FloriLettres

Charles Baudelaire : Portrait. Par Corinne Amar

édition mars 2019

Portraits d’auteurs

(Quand Enki Bilal rencontre Charles Baudelaire)

À New York, en 2095, la pyramide des divinités égyptiennes flotte au-dessus de Manhattan, Jill Bioskop pleure des larmes bleues, et pour elle, le dieu Horus a traversé l’univers : bande dessinée ou film, on est dans la trilogie Nikopol, et dans le monde entre ciel et terre d’Enki Bilal. De son arrivée à Paris, enfant, avec son père, derrière la vitre d’un taxi passant devant la Tour Eiffel qu’il voit géante, il confie, des années plus tard : « Mon imaginaire aérien de la ville, avec des taxis volants et des piétons en hauteur, vient de là. Pour citer Baudelaire, j’aime m’élever au-dessus des miasmes morbides ». Enki Bilal signe l’affiche de l’édition 2019 du Printemps des Poètes, dédiée à La Beauté.
Enki Bilal. Dessinateur de la couleur, de ce trait inimitable de gris mêlé de noir, de cendre, de chair, d’ocre, de bleus par fulgurances, de fantômes du futur, d’un New York futuriste et décadent, de la femme comme sentinelle du monde, né à Belgrade, réalisateur, scénariste. Invité de France-Culture, à l’émission La Dispute (31 octobre 2014) sur ses choix littéraires, il citait Baudelaire d’emblée : « J’ai appris à l’âge de dix ans le français, et j’ai eu mon premier coup de foudre pour Baudelaire, je l’ai dit partout, je l’ai même cité dans mes ouvrages ». Baudelaire, Paris, la ville rétro-futuriste qu’il a choisie de mettre en avant, mais aussi New York, Moscou ou Sarajevo, en singulier visionnaire de notre temps, habité par le cinéma, son vrai pourvoyeur de rêve. Il est séduit par Baudelaire – il le dit, l’écrit, invite sa poésie jusque dans ses films – on pense au dernier vers du poème Le poison de Baudelaire, à la fin d’Immortel (ad vitam) : Baudelaire trône au panthéon d’Enki Bilal.

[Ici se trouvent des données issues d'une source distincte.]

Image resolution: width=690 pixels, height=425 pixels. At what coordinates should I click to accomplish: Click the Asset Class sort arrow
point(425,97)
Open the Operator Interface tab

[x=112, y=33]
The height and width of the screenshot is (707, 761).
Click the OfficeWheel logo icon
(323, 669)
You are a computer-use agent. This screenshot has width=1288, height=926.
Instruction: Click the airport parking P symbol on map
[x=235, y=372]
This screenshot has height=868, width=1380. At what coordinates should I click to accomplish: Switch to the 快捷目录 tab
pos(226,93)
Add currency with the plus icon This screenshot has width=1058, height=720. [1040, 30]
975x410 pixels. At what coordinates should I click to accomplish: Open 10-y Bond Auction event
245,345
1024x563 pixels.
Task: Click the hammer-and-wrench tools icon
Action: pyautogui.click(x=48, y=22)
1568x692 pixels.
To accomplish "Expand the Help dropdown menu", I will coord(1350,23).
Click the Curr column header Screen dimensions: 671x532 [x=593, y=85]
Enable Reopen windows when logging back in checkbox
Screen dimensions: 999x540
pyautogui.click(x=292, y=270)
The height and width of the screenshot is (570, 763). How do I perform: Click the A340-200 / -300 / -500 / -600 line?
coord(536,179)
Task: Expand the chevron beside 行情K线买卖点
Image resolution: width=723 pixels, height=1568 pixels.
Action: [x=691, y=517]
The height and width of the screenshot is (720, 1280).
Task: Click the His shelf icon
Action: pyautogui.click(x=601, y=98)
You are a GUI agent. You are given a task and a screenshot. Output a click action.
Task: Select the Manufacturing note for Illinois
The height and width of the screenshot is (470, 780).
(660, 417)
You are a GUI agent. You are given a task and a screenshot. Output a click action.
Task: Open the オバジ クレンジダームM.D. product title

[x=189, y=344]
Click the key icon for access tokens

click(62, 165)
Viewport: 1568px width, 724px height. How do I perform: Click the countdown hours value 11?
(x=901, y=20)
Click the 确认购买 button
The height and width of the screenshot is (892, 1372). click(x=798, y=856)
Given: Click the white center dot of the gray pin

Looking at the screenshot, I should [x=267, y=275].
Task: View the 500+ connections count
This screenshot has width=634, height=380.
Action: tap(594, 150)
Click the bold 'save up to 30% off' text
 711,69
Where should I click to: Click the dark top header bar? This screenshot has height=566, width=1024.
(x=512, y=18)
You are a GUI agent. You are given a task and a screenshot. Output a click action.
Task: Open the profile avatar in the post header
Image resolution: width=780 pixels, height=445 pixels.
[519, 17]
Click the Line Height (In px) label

L’étranger. – « Qui aimes-tu le mieux, homme énigmatique, dis ? ton père, ta mère, ta sœur ou ton frère ? – Je n’ai ni père, ni mère, ni sœur, ni frère. – Tes amis ? Vous vous servez là d’une parole dont le sens m’est resté jusqu’à ce jour inconnu. – Ta patrie ? J’ignore sous quelle latitude elle est située. – La beauté ? Je l’aimerais volontiers déesse et immortelle ; – L’or ? Je le hais comme vous haïssez Dieu. Eh ! qu’aimes-tu donc extraordinaire étranger ? – J’aime les nuages… les nuages qui passent… là-bas… les merveilleux nuages ! » Le Spleen de Paris.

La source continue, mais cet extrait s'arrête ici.